Able died on June 1, 1959 during surgery but Baker lived into old age, dying on November 29, 1984, She is buried on the grounds of the US Space and Rocket Center in Huntsville, Alabama, and Able was preserved, and is now on display at the Smithsonian Institution’s National Air and Space Museum.

Referenced in:

We Didn’t Start The Fire – Billy Joel

1959 – Sinatra finishes recording “No One Cares”

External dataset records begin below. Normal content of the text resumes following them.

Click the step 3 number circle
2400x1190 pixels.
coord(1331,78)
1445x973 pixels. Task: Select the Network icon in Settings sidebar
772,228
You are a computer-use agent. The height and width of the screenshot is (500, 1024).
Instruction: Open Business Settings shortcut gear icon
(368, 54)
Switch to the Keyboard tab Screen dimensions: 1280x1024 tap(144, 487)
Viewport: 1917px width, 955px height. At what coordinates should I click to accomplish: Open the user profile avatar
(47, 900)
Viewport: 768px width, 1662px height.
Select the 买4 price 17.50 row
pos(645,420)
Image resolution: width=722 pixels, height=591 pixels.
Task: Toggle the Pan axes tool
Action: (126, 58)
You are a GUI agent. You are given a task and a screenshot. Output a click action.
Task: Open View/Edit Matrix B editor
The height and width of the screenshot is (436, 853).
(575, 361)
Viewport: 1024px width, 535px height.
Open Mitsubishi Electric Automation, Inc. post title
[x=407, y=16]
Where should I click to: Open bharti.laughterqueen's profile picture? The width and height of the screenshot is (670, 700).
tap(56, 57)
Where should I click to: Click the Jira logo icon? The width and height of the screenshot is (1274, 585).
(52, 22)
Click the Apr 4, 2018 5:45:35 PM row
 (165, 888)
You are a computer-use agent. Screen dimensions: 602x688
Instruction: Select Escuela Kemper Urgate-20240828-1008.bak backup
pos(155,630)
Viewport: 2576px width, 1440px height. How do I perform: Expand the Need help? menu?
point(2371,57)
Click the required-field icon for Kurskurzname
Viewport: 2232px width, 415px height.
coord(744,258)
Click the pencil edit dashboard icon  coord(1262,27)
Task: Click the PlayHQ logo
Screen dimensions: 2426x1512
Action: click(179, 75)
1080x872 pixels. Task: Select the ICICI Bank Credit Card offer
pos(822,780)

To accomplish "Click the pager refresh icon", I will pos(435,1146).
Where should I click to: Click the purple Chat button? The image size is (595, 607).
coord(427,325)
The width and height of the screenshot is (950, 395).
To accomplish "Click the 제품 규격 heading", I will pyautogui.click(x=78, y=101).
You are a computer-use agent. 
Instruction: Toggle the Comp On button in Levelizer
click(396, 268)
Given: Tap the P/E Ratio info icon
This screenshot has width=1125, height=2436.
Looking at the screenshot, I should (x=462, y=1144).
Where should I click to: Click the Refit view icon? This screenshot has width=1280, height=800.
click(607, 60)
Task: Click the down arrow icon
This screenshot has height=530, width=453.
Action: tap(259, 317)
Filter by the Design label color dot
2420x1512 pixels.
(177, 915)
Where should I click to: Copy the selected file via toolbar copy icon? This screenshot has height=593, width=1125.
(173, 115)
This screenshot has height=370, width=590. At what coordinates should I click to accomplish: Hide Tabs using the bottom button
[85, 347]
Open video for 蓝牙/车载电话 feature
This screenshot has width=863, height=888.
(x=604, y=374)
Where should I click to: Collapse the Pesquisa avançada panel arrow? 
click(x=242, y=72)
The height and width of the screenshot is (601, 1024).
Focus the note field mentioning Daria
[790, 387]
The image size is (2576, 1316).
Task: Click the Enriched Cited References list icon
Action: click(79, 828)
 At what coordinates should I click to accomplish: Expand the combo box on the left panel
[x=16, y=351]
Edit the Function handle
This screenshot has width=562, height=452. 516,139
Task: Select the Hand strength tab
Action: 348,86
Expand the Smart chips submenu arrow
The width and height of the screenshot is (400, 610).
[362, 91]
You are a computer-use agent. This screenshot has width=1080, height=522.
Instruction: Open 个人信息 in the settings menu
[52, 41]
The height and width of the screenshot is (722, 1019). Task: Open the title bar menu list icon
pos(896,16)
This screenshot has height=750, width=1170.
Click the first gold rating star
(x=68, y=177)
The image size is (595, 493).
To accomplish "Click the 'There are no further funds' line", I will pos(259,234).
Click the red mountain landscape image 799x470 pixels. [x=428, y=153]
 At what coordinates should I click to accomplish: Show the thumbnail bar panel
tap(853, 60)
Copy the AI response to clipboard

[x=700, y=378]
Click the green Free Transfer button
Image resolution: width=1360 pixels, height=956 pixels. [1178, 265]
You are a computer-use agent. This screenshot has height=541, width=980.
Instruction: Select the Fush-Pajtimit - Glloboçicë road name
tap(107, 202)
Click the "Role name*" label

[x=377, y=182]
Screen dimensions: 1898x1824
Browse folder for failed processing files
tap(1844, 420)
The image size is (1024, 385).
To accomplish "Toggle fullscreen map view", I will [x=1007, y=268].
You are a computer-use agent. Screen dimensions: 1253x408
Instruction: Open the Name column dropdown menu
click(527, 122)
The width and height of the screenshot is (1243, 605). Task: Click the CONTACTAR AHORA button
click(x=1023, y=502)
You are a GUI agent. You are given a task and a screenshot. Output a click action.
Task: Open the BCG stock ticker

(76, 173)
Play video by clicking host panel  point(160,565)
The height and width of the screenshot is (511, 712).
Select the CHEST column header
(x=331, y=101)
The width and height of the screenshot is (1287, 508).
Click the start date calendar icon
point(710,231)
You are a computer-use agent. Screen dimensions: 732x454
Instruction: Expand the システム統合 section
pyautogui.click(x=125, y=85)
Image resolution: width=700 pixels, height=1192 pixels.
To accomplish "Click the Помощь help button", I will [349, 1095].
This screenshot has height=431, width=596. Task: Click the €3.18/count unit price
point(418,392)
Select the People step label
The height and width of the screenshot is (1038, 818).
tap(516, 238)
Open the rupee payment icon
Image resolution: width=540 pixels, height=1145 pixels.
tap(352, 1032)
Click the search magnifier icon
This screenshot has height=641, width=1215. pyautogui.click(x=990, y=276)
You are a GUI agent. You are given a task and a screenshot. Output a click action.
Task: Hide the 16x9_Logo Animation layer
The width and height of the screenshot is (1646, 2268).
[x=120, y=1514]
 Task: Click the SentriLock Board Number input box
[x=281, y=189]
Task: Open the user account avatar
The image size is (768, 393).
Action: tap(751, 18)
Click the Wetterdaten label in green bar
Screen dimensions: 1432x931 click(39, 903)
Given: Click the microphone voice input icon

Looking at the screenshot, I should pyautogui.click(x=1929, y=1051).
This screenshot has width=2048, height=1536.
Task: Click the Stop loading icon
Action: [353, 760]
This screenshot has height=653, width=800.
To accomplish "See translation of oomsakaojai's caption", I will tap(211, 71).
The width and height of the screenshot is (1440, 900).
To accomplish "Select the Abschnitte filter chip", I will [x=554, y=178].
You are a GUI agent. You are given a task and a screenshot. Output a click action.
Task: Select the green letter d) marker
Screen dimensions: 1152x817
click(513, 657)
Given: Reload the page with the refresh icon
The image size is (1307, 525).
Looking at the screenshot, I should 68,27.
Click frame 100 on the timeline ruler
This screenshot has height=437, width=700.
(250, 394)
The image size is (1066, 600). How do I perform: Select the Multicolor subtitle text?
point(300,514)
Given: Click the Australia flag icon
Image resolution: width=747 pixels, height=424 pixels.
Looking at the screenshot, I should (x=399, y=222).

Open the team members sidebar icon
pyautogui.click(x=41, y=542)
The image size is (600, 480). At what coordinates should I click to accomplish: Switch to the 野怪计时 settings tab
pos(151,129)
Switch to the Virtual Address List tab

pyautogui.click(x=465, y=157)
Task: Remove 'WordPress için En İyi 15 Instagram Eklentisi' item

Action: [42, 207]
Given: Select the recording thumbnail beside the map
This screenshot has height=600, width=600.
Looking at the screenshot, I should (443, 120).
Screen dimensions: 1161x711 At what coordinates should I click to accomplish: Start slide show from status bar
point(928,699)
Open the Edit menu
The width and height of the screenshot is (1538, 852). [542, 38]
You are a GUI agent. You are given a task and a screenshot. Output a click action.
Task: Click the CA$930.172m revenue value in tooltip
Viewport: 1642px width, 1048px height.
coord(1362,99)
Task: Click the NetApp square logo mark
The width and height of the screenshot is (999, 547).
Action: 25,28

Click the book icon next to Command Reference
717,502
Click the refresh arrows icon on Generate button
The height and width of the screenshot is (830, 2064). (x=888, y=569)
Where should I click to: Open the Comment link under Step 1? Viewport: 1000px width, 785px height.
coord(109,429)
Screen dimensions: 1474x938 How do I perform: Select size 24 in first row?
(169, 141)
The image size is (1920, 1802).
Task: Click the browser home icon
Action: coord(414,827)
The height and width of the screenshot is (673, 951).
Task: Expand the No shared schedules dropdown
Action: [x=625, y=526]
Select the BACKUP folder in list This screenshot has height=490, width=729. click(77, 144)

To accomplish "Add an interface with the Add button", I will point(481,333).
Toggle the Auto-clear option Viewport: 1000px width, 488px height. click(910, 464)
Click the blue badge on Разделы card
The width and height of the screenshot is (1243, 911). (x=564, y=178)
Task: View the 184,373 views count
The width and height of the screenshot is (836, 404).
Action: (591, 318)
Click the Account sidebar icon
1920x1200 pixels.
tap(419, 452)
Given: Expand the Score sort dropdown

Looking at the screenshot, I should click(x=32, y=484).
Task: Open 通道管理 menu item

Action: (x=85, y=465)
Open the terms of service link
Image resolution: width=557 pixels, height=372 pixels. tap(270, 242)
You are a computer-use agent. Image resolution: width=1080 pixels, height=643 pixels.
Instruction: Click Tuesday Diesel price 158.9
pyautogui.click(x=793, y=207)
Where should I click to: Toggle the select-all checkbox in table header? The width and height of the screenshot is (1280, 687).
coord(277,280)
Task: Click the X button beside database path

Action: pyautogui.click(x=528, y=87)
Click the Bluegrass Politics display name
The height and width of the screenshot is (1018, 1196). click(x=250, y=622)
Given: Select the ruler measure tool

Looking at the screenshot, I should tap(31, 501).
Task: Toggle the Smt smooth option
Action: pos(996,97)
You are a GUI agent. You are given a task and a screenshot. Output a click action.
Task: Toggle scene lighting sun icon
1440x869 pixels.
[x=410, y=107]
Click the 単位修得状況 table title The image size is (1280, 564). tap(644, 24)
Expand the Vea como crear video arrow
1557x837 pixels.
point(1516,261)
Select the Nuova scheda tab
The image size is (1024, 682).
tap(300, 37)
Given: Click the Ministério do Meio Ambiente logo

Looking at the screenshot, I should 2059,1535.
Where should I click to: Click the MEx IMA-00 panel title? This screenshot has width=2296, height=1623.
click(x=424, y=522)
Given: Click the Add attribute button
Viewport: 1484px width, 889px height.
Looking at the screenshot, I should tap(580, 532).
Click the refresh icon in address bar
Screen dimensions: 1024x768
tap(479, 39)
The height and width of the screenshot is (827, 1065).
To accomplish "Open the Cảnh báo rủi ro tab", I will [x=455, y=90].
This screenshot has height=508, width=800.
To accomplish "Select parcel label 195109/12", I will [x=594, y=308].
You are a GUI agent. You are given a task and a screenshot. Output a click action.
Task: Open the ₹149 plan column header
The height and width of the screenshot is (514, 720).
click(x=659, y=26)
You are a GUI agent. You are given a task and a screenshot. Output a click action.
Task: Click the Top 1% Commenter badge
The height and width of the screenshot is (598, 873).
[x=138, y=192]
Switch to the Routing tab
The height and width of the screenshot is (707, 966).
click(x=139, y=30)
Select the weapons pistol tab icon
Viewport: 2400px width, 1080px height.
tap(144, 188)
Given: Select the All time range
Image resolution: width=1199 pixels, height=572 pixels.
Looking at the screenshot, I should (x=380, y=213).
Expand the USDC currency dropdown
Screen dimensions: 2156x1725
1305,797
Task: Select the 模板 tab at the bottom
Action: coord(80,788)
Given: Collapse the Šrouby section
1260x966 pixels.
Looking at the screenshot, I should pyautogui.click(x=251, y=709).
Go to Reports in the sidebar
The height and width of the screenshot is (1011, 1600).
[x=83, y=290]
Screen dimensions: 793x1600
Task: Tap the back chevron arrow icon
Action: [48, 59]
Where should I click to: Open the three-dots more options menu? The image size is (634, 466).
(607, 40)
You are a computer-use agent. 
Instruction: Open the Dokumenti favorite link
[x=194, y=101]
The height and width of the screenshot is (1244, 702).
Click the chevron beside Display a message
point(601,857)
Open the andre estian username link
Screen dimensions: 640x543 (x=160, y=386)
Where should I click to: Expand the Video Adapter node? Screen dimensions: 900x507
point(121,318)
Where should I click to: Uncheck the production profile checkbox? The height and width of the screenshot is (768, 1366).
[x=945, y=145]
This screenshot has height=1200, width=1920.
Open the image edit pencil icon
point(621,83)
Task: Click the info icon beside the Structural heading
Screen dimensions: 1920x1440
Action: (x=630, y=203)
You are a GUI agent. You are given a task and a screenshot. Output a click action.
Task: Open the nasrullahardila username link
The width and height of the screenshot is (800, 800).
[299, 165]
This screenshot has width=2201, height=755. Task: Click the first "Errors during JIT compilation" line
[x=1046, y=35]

On this day, Sinatra completed the recording of this, his third album for the year, after a break of over a month – the rest of the album having been recorded between the 24th and 26th of March.

The album, considered a sequel to Sinatra’s earlier “Where Are You?”, includes a recording of “Stormy Weather”, a song written by Harold Arlen and Ted Koehler in 1933, and performed first by Ethel Waters at The Cotton Club night club in Harlem that year.

Referenced in:

Frank Sinatra – Cake

1959 – Ritchie Valens, Buddy Holly and the Big Bopper die in a plane crash

The facts, as generally agreed upon, are these:

At appoximately 1AM on February 3, 1959, Holly, Valens and Richardson (‘the Big Bopper’) boarded a plane in Clear Lake, Iowa, intending to fly to their next concert, in Moorhead, Minnesota. The three, flown by pilot Roger Peterson, were killed a short time later when their plane crashed.

The major cause of the crash appears to have been a combination of poor weather conditions and pilot error. Peterson was not qualified for nighttime flights, and it also appears that he may have been given incorrect information regarding the weather conditions on that fateful night.

Referenced in:
American Pie – Don McLean
Air Crash Museum – Dead Milkmen
We Didn’t Start The Fire – Billy Joel
Rock And Roll Hall Of Death — Mitch Benn And The Distractions

1959 – Cuban Revolution ends in Communist victory

The fall of Cuba’s Batista government, after six years of fighting between government forces and Castro’s revolutionary army, was officially complete when Castro and his soldiers captured Havana on January 8, 1959.

Wild scenes of celebration ensued, as Castro’s army were hailed as liberators throughout the city. Law professor José Miró Cardona had created a new government with himself as prime minister and Manuel Urrutia Lleó as president on January 5, and the United States had officially recognized this new government two days later. Upon Castro’s arrival in Havana, he was appointed Commander-in-Chief of Cuba’s Armed Forces.

A month later, Miró suddenly resigned, and on February 16, 1959, Castro was sworn in as Prime Minister of Cuba.